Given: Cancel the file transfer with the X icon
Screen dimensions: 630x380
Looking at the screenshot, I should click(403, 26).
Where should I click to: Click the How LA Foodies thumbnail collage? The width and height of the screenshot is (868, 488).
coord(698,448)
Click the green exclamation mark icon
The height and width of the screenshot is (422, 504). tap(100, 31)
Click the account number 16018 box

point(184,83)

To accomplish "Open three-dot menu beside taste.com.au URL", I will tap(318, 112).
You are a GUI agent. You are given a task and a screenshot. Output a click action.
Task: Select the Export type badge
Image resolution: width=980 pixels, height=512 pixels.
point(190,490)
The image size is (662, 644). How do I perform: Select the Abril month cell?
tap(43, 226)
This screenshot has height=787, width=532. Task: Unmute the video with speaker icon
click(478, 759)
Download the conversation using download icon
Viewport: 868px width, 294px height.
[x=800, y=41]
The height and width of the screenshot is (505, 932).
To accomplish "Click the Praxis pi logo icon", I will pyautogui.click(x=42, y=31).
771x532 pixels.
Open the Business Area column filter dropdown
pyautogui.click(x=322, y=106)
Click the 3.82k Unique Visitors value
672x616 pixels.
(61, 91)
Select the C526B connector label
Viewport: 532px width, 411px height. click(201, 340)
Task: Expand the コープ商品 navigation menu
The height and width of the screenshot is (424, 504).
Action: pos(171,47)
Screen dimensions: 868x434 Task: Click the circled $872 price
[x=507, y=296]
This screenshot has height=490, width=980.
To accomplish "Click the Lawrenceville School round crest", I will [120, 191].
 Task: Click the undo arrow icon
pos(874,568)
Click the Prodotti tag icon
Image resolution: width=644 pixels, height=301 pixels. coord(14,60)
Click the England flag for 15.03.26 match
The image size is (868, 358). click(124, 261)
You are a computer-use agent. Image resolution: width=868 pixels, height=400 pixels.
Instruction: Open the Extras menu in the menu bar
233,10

__WHAT TO DO__: Retype the lines from the one containing "771x532 pixels." through the last line of the records. Leave out everything else.

__REPLY__:
771x532 pixels.
Open the Business Area column filter dropdown
pyautogui.click(x=322, y=106)
Click the 3.82k Unique Visitors value
672x616 pixels.
(61, 91)
Select the C526B connector label
Viewport: 532px width, 411px height. click(201, 340)
Task: Expand the コープ商品 navigation menu
The height and width of the screenshot is (424, 504).
Action: pos(171,47)
Screen dimensions: 868x434 Task: Click the circled $872 price
[x=507, y=296]
This screenshot has height=490, width=980.
To accomplish "Click the Lawrenceville School round crest", I will [120, 191].
 Task: Click the undo arrow icon
pos(874,568)
Click the Prodotti tag icon
Image resolution: width=644 pixels, height=301 pixels. coord(14,60)
Click the England flag for 15.03.26 match
The image size is (868, 358). click(124, 261)
You are a computer-use agent. Image resolution: width=868 pixels, height=400 pixels.
Instruction: Open the Extras menu in the menu bar
233,10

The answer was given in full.